Employer Match Formula
Plans may use per-pay-period matching, true-up provisions, vesting rules, or different compensation definitions.
Fees and Return Assumptions
The projection uses a single net annual return after fees. Actual returns vary, and higher fees reduce compounding over time.
Traditional or Roth Treatment
Contribution limits may be shared, but tax timing differs. Current tax rate, future tax rate, and plan rules affect the better choice.
- • This calculator is a planning model, not a plan document, tax return, or payroll election system.
- • The special 15-year catch-up estimate depends on the prior average deferral input; exact eligibility should be confirmed from employer records.
- • The projection assumes the same annual deposit, return, and fee rate each year rather than changing pay, markets, or plan costs over time.
If the result is close to a limit, confirm it before increasing payroll deferrals. A small difference in eligible compensation, prior deferral records, or match timing can change the answer.
For tax planning, review traditional and Roth treatment separately. The calculator shows contribution capacity and projected growth; it does not choose the better tax treatment for a household.
According to IRS Retirement Topics - 403(b) Contribution Limits, 2026 plans may allow an $8,000 age-50 catch-up, and employees age 60, 61, 62, or 63 may have an $11,250 higher catch-up limit.
According to IRS Publication 571, the special 15-year 403(b) increase is limited by an annual $3,000 cap, a $15,000 lifetime cap, and a service-based under-contribution test.
For retirement-income planning after contributions stop, the Annuity Calculator can model how a future balance might convert into periodic payments.
Frequently Asked Questions
Q: How much can I contribute to a 403b in 2026?
A: For 2026, the basic employee elective deferral limit is $24,500 before catch-up contributions. If your plan allows catch-ups, age and service history can increase the modeled employee limit. Employer deposits are tracked separately from your requested employee deferral.
Q: Does employer match count toward my 403b contribution limit?
A: Employer match does not reduce the employee elective deferral limit. It does count toward the broader annual-additions limit, together with regular employee deposits and other employer contributions. The calculator shows employee room and annual-additions room separately.
Q: Who can use the 15-year 403b catch-up?
A: The special 15-year catch-up is for certain employees with at least 15 years of service at eligible employers, and only when the plan permits it. The available amount depends on the annual cap, lifetime cap, and prior deferral history.
Q: Can I use both age catch-up and 15-year catch-up?
A: Some 403(b) participants may be eligible for both, but the plan and IRS ordering rules matter.
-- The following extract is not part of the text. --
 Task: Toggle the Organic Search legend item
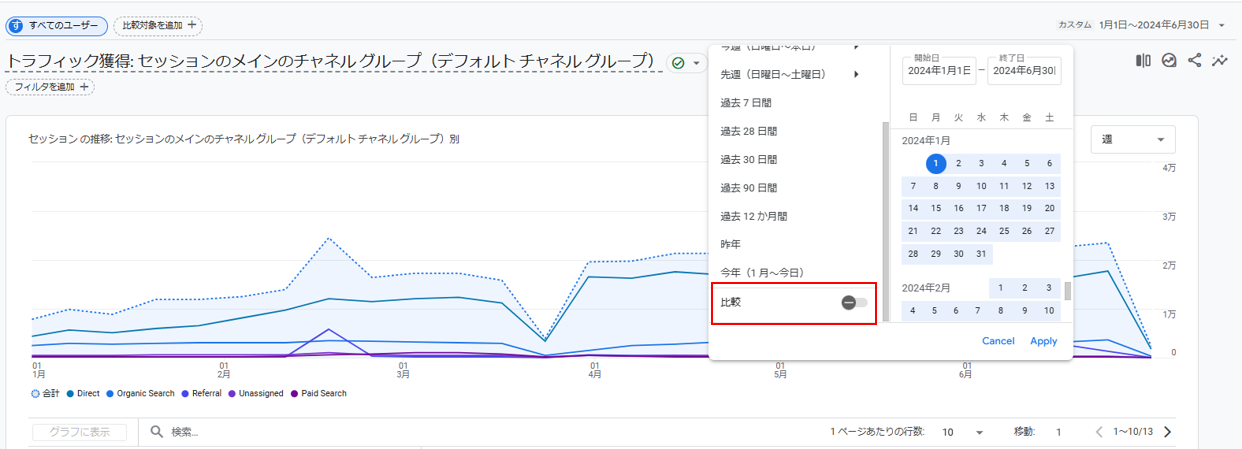click(x=140, y=394)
The calculator models both amounts separately so you can ask payroll or the plan administrator which options your plan will accept.
Q: What happens if my 403b contribution is over the limit?
A: The calculator caps the modeled allowed employee deferral and shows a note when your requested amount is above the limit. In real payroll, excess deferrals may need correction, so confirm close cases before the end of the tax year.
Q: Does this calculator compare Roth and traditional 403b taxes?
A: No. It checks contribution room, match value, annual-additions room, and projected balance. Roth versus traditional treatment depends on tax rates, plan features, and withdrawal assumptions, so that decision needs a separate tax-focused review.